Traditionally, upland homesteads tended to be isolated and hidden in wooded gorges, with gardens and fruit trees adjacent. Villages developed as sons married and established houses near their fathers; thus villages, or groupings within villages, would consist of a cluster of houses around a common lawn with the inhabitants all sharing a single surname. Individual houses might contain nuclear or extended families, however, depending on space and personal inclinations. Such houses were traditionally one-story wattle-and-daub structures, but today brick and concrete blocks are popular and many houses have two stories. Houses usually have verandas and balconies with curved wooden railings, where people spend a lot of time in good weather. The kitchen on the ground floor traditionally was dominated by a large pot, hung by a chain over the hearth, in which the family cooked the staple food, millet porridge. Also, there would be a long wooden table, on which slices of porridge were laid directly. Abkhazians considered it rude to close the kitchen door because that implied that the family was not willing to offer hospitality to any passing guests. Today the kitchen is still the main locus of family life, along with a downstairs parlor (now equipped with a television set). At least one upstairs room is usually set aside for entertaining and for displaying gifts. Instead of replacing an older house with a newer one, a family may choose to keep houses of different sizes and eras side by side; the newest is reserved for guests, whereas the oldest—the grandparents' house—is still called "the big house." Even in large villages today, patrilineally related people live in neighboring houses, cooperate economically, and recognize family shrines (often trees or mountains). They have their own holy days, on which they are forbidden to do certain kinds of work, and their own burial grounds.
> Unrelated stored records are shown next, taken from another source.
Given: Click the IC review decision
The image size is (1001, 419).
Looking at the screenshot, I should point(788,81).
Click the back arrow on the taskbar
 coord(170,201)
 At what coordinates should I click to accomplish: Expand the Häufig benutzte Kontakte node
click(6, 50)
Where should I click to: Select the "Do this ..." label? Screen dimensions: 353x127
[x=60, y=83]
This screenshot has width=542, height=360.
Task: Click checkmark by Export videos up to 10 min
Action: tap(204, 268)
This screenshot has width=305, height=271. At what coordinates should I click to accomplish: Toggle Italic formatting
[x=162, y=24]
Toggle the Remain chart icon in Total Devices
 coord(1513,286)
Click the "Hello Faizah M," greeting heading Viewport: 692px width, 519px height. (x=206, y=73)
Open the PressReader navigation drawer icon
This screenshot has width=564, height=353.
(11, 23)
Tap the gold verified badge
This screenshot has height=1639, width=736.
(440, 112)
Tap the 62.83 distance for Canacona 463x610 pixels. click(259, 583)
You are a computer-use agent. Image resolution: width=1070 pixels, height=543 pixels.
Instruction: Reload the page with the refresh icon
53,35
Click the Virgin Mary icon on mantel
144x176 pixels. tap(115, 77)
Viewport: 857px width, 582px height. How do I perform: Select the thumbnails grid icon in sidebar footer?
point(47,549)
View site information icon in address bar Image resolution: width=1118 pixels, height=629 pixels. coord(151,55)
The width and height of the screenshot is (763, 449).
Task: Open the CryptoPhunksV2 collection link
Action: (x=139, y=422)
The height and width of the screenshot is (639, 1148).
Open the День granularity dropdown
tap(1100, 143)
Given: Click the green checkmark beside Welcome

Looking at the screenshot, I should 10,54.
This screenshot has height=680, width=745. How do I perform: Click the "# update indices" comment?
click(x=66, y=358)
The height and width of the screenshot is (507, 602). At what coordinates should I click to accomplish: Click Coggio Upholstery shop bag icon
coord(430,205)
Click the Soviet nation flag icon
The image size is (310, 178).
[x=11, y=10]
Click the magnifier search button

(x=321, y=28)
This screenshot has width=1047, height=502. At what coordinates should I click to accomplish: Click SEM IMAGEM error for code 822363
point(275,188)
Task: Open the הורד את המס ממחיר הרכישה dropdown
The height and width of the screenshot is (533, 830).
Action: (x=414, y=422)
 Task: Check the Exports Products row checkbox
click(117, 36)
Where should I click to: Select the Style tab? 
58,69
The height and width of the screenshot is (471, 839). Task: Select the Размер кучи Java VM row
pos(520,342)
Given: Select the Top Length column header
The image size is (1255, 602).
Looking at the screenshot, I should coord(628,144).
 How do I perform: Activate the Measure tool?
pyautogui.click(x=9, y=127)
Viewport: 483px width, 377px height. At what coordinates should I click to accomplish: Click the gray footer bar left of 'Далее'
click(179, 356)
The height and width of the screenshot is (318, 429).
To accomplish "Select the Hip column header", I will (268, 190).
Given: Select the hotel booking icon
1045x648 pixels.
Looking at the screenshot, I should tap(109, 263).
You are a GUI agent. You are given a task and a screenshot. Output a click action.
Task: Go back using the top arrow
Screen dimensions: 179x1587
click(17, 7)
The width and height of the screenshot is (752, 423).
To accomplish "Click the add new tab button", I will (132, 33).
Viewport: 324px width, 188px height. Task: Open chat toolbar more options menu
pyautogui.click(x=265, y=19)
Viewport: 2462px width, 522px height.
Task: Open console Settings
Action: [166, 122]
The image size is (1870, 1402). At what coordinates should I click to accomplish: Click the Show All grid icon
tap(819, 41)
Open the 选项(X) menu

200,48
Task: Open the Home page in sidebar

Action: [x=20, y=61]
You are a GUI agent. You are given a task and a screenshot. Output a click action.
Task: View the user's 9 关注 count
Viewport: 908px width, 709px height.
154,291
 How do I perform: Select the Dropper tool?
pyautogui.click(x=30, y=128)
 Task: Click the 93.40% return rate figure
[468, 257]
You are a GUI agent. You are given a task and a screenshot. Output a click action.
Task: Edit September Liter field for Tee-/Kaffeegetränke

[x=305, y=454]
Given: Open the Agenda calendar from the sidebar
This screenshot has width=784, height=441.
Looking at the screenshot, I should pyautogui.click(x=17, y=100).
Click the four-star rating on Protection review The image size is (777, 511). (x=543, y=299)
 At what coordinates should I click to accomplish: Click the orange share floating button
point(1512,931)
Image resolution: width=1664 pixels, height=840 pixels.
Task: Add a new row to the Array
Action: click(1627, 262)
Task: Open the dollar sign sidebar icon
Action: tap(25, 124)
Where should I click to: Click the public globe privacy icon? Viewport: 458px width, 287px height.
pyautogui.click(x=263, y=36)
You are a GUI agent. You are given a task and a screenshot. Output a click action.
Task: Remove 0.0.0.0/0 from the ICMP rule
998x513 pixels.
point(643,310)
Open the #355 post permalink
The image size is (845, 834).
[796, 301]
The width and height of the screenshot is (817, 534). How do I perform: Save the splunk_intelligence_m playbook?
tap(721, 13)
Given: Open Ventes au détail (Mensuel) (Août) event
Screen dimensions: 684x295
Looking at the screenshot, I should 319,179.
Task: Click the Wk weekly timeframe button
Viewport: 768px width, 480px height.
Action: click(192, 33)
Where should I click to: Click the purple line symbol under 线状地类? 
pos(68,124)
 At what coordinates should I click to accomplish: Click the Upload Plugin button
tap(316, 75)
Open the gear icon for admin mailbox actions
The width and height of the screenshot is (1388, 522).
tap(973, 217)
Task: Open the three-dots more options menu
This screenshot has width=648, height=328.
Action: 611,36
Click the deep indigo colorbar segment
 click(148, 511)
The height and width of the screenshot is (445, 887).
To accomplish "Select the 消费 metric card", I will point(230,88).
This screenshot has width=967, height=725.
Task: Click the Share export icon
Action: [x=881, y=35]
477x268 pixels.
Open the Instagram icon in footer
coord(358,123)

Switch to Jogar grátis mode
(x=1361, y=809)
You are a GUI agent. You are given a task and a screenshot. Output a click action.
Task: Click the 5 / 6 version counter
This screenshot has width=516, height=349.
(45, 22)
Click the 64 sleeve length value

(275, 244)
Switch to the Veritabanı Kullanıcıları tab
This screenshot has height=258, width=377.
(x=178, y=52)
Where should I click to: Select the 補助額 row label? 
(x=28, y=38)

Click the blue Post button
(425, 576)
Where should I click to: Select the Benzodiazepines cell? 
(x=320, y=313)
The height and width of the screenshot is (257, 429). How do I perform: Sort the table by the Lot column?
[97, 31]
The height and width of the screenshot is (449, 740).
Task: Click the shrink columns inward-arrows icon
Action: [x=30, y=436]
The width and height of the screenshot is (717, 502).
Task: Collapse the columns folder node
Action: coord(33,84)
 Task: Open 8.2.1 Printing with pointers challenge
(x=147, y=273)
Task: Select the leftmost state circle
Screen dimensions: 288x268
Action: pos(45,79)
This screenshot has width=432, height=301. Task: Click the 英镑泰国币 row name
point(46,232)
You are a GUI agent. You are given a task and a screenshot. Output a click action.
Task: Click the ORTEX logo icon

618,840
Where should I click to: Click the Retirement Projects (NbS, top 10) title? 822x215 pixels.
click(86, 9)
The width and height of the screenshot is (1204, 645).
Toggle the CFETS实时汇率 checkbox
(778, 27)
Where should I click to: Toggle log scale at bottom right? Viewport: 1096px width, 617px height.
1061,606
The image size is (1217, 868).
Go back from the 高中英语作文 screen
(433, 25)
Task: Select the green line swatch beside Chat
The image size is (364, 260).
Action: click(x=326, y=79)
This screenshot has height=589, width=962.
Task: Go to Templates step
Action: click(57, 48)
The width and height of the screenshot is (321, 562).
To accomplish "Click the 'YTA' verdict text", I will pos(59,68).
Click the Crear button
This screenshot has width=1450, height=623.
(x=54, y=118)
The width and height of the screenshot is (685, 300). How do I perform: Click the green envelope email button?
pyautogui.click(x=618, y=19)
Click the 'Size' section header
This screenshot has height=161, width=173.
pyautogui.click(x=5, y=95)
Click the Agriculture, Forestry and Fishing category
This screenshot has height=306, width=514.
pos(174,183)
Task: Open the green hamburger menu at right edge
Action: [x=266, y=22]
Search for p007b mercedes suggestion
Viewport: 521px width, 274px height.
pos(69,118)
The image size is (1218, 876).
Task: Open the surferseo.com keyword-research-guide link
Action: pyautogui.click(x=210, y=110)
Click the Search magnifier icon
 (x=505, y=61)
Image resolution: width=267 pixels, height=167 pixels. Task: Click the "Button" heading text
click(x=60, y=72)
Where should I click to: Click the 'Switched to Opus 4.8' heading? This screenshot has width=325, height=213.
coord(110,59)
In the past these lineages and their councils of elders formed the main political entities of Abkhazia, and they continue to meet regularly, make communal plans, and settle disputes. With the exception of Gudauta and the mining town of T'q'varchal, all larger towns are on the coast and are inhabited by people of many ethnic groups, with the Abkhazians in the minority. In 1980 Sukhumi, the capital, had a population of 117,000.